The Decline of a Classical Norm


By Howard D. Weinbrot

PRINCETON UNIVERSITY PRESS

Copyright © 1978 Princeton University Press
All rights reserved.
ISBN: 978-0-691-06344-7



CHAPTER 1

The Classical Legacy of Augustus Caesar in "Augustan" England


THE PEACE OF THE AUGUSTANS DIED SOME YEARS AGO. Unfortunately, the "Augustans" themselves are not only alive, but also the subject of squabbles concerning who they are and how they wrote — whether they lived between 1660 and 1700 or 1700 and 1745; whether they belong to another specified period, or are all the "conservative" and "orthodox" humanists between 1660 and 1800; whether they are essentially pessimistic or optimistic, realistic or unrealistic, gloomy moralists or comic writers. Such vague terminology has obvious pitfalls; but it would be harmless if it were, as one of its recent advocates claims, merely a neutral form of shorthand for some authors in Britain during some of the years between 1660 and 1800. Within the last two decades or so, however, "Augustan" has become prescriptive rather than descriptive; readings of particular texts or authors, the "age," genres, taste, and literary practice in general often regard the Augustan as good and the non-Augustan as less good, less interesting, and suspiciously aberrant.

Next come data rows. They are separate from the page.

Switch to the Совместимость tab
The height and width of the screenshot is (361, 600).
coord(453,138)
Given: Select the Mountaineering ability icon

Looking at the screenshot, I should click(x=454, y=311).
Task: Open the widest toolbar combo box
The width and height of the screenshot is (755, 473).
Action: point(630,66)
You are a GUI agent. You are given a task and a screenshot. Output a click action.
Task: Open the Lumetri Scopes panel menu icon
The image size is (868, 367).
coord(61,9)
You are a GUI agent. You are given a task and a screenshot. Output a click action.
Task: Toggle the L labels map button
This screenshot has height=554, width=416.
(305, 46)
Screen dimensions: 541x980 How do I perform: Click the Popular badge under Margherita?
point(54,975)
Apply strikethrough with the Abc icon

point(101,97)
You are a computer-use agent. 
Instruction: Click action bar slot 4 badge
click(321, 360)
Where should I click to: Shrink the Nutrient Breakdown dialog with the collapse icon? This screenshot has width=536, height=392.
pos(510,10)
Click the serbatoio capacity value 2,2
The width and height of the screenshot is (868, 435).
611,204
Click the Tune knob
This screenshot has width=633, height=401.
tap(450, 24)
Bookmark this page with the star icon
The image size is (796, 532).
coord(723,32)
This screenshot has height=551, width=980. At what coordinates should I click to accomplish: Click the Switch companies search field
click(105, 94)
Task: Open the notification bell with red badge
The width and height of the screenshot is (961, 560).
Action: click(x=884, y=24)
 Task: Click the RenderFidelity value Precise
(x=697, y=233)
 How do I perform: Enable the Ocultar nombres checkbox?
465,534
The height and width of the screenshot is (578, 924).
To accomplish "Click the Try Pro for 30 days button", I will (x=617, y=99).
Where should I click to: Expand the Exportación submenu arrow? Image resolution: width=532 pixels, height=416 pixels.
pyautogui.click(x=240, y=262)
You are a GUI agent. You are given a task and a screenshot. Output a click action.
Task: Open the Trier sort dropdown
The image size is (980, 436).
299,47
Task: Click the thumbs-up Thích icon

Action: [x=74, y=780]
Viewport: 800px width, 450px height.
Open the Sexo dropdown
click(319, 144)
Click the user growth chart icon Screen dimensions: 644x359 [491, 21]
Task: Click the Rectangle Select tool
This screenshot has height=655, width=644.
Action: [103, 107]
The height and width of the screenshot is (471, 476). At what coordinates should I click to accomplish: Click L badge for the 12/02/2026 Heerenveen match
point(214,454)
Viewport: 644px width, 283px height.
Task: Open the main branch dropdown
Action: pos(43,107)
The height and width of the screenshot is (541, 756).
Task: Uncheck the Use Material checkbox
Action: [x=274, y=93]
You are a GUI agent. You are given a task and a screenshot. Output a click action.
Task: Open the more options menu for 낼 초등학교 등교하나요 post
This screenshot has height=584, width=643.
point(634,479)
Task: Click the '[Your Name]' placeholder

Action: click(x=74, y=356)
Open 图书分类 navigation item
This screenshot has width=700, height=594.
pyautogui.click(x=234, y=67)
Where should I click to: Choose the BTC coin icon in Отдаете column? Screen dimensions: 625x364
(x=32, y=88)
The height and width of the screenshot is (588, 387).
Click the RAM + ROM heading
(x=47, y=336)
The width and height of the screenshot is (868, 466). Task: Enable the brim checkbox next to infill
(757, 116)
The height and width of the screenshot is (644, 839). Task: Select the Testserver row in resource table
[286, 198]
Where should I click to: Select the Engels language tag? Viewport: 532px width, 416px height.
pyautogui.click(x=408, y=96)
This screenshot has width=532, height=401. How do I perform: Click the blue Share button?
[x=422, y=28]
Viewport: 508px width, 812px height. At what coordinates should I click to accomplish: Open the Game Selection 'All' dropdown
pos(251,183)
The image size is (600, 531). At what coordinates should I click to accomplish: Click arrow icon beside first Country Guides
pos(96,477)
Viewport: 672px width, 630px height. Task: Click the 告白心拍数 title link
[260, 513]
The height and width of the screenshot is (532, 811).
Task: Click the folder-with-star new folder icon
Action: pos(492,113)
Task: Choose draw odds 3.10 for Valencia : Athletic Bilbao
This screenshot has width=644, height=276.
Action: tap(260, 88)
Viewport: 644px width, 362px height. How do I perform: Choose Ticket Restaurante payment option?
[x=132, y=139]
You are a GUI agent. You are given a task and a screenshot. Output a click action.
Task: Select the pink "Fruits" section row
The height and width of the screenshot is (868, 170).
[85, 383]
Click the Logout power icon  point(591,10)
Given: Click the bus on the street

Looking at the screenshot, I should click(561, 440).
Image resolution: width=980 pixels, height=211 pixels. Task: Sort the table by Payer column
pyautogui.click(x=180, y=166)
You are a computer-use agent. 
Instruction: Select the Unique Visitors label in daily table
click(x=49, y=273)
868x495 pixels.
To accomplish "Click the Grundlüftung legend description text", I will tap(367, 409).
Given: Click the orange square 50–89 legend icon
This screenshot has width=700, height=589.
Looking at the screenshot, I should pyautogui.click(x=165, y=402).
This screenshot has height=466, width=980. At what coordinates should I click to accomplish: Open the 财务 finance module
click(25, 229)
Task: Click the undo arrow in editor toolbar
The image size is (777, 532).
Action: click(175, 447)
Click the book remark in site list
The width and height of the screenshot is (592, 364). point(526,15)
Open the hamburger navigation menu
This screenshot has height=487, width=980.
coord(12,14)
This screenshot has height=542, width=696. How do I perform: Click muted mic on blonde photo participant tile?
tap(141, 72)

In an influential work, for example, Reuben Brower states that the unnamed Augustans, also called the "true Augustans," saw in "Horace's poetry a concentrated image of a life and civilization to which they more or less consciously aspired." Students of Pope commonly argue that the Epistle to Augustus contrasts ironic with real praise of an Augustan monarch. V. de Sola Pinto believes that Augustan is an appropriate label for the Restoration and eighteenth century, since it was "actually used during the period" and, he implies, used positively: "It is difficult for us to realize the enormous prestige enjoyed by the Roman Augustan age all over Europe in the seventeenth and eighteenth centuries." In light of these and comparable remarks, it is no wonder that, as David L. Evans observes, "'Augustanism' is gradually replacing 'neo-classicism' as a term for what we admire in the literature of the eighteenth century."

The use of Augustan by the twentieth century thus assumes favorable use by the eighteenth century. Then as now, Augustan implied a variety of excellences, but may be reduced to the omnibus belief that during the reign of Augustus Caesar the throne was a center of value. The exalted character of the monarch induced stable government, the arts of peace, protection by heaven, refinement of literary style, and patronage of great authors. These characteristics combined to create civilizing forces of permanent achievement for all mankind and standards against which further achievements should be measured. This pretty notion now dominates the view of the relationship between the Augustan eighteenth century and its presumed Roman parent and is, accordingly, being disseminated in lecture halls as well as scholarly publications. Hence a college anthology, entitled English Augustan Poetry, tells us about Augustus' establishment of "peace, consolidation, and expansion" after turmoil and civil war, and of his protection of literature and frequent thanks from the populace during his reign from 27 B.C. to A.D. 14. We also hear of the many parallels between Augustus and Rome and post-Restoration English monarchs and civilization, as in the restored Charles II and the London — "Augusta" — he ruled. Under George II the Augustan backdrop was used ironically, and so in To Augustus Pope adapts a satire "where Horace flatters Augustus on his bravery and taste — as if George II represented no falling off." English Augustan poetry has certain identifiable traits that stem, it would seem, from its Roman forebears. "As distinguished from mid-seventeenth-century poetry, the poetry we recognize as Augustan is written within a consciousness of taking place in a safe environment, or at least an environment, like that in Gay's Trivia, where the threats are interesting and amusing rather than really terrifying. English poetry which deserves to be called Augustan assumes a world so well lighted and stable that menaces to its felicity can be kept at bay largely by satire or clarity or honesty or belittlement."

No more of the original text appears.